Desde mi cueva



Como alameda barrida por la borrasca
ese afán por comprender
cálida yaga
en los resquicios del alma.
Solemnes y ceremoniosas sus ramas
se agitan testigos anónimos
sobre el páramo henchido de lluvia
preñada la mañana de palabras
cuando mis huesos cansados
buscan en el rastro inaprensible
la certeza de haber vivido.

Todo mientras un mirlo picotea las aceitunas del olivo
y una paloma atraviesa la desnudez de un cielo
arrasado de pesadas nubes
inquietantes como sueños amargos de noches de ansiedad.

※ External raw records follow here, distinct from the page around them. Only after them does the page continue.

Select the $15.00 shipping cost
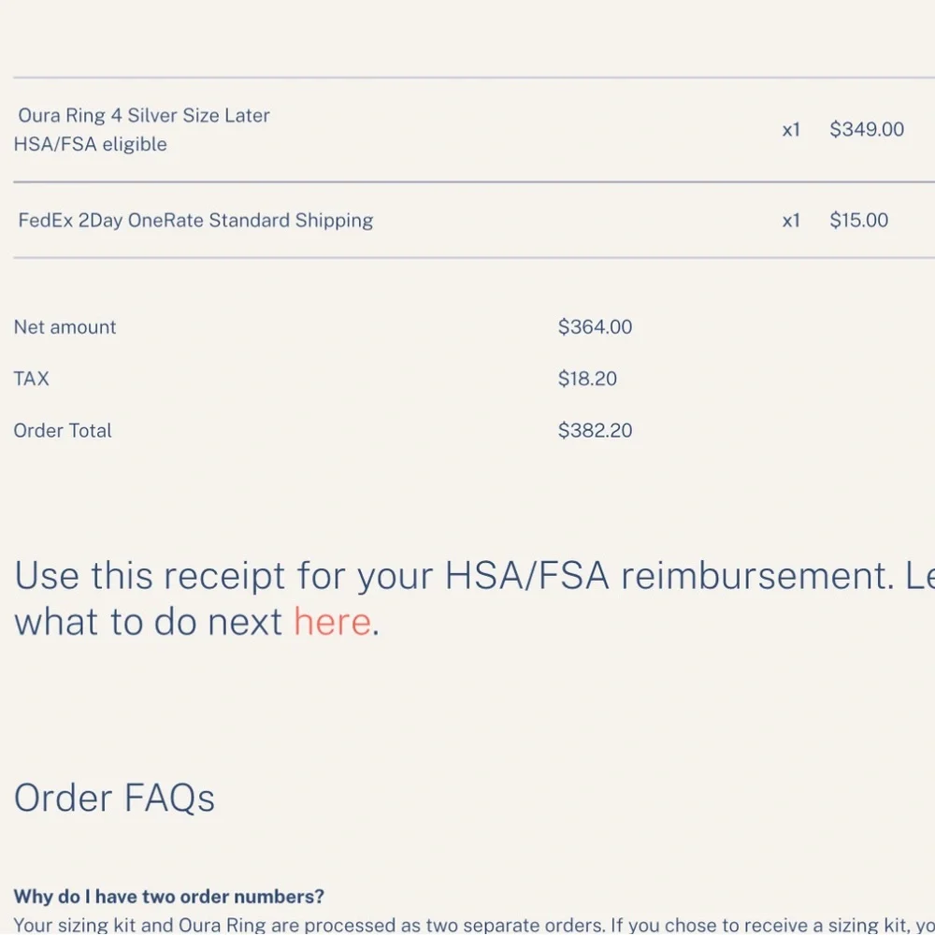The height and width of the screenshot is (935, 935). tap(858, 220)
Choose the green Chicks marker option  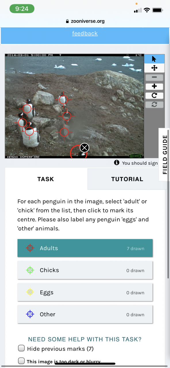pyautogui.click(x=85, y=270)
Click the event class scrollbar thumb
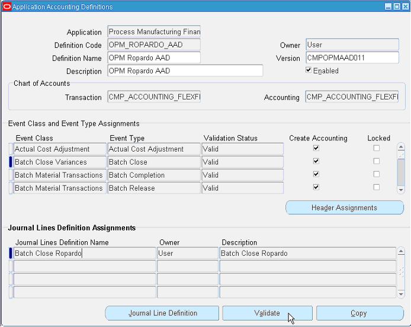 (401, 172)

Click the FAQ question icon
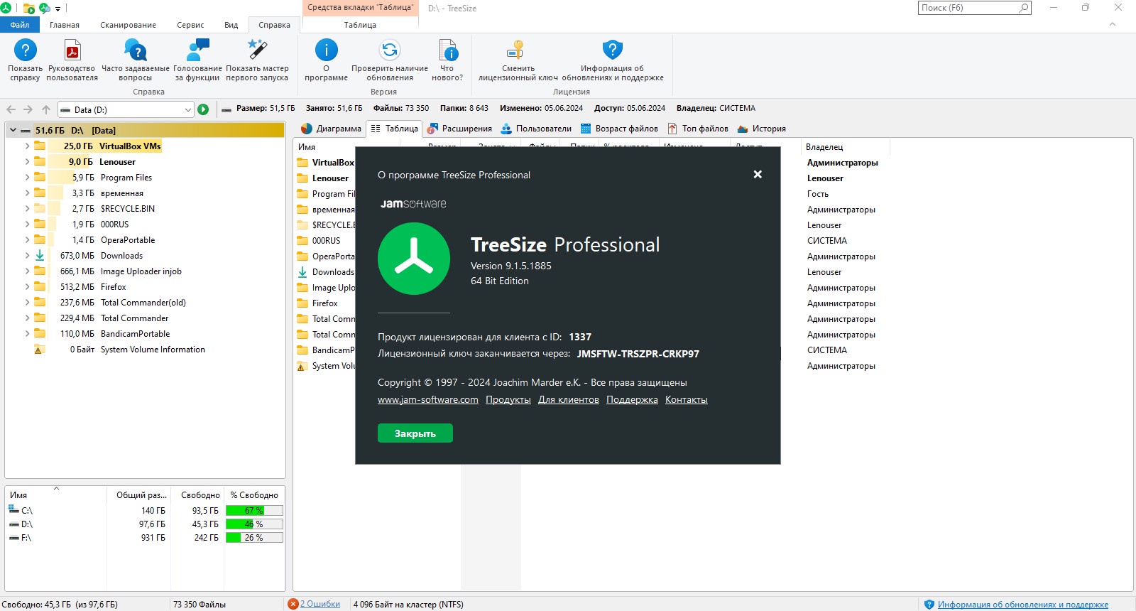[x=135, y=50]
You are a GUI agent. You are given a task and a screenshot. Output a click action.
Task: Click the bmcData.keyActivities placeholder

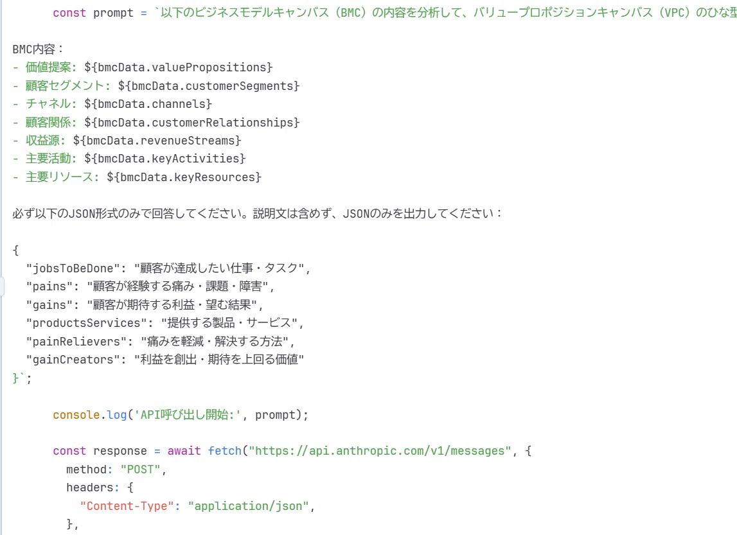point(165,159)
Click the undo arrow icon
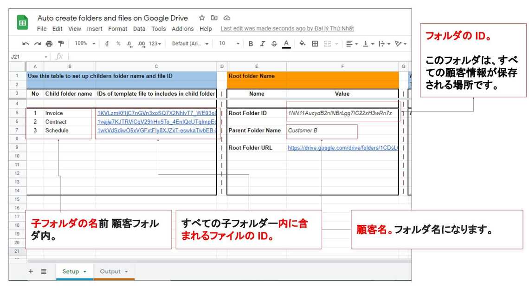This screenshot has height=289, width=529. [26, 44]
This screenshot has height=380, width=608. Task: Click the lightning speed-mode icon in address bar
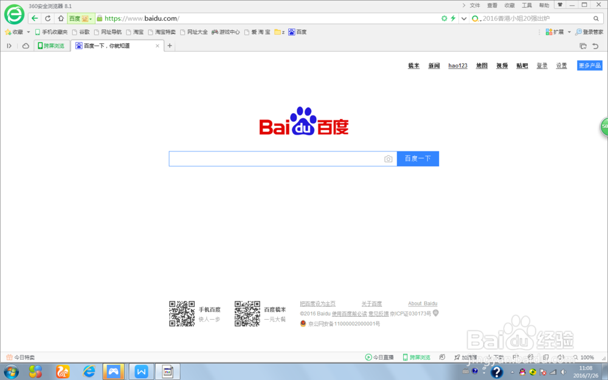pos(453,18)
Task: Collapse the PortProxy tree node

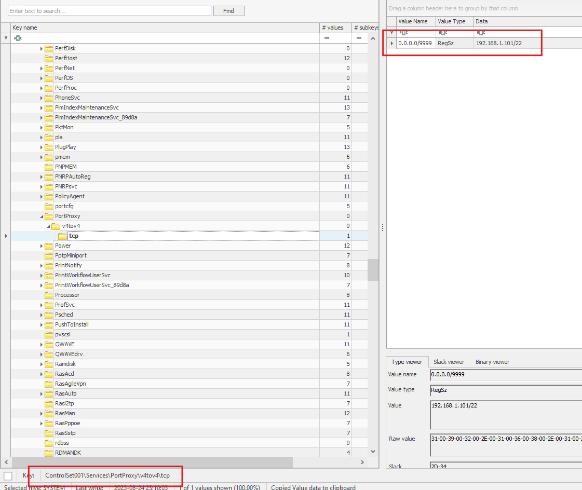Action: [x=42, y=216]
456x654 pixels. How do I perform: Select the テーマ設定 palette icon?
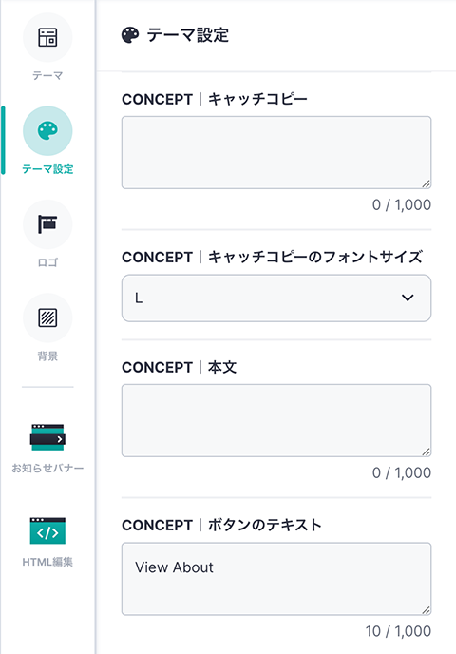click(x=48, y=130)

Comprender cómo será entonces
y los árboles
y el cielo
y el canto de lo pájaros
cómo será el sueño
y la mañana junto al fuego
cuando esperar la muerte
mientras el cielo se va tiñendo de malva
ocupe todos lo pensamientos,
cuando leer versos en el regazo del invierno
sea un remoto frufrú de hojas
movidas tenuemente por la brisa
y la levedad de la memoria.











El silencio


Deliciosa alternativa
la de vivir en el silencio y la distancia
donde las largas horas de lectura
salpicadas por el legado de la memoria,
grávida entonces,
plena de sustancias que destila el pasado,
aquella vida sin más
que sirvió para dar de comer y beber a mi versos,
el legado de mi infinita pequeñez
cantarina emoción entre los bastidores del tiempo
cuando la vida no fue inútil;
salpicadas, decía,
por un bendito desencuentro que sembrara
mi tiempo y mi escritura de dicha.

Encerrado en mi cueva,
traspasada el alma por el espléndido invierno,
pienso en la muerte, sueño,
recuerdo a una antigua amante,
leo interminablemente en mi cabaña de ermitaño
libros de amor y aventuras,
estudio idiomas,
dormito tras la hora de la comida
y a la noche veo películas en versión original.
Mientras tanto, frente a mi ventana,
los gorriones y los petirrojos
revolotean junto a las ramas de la acacia.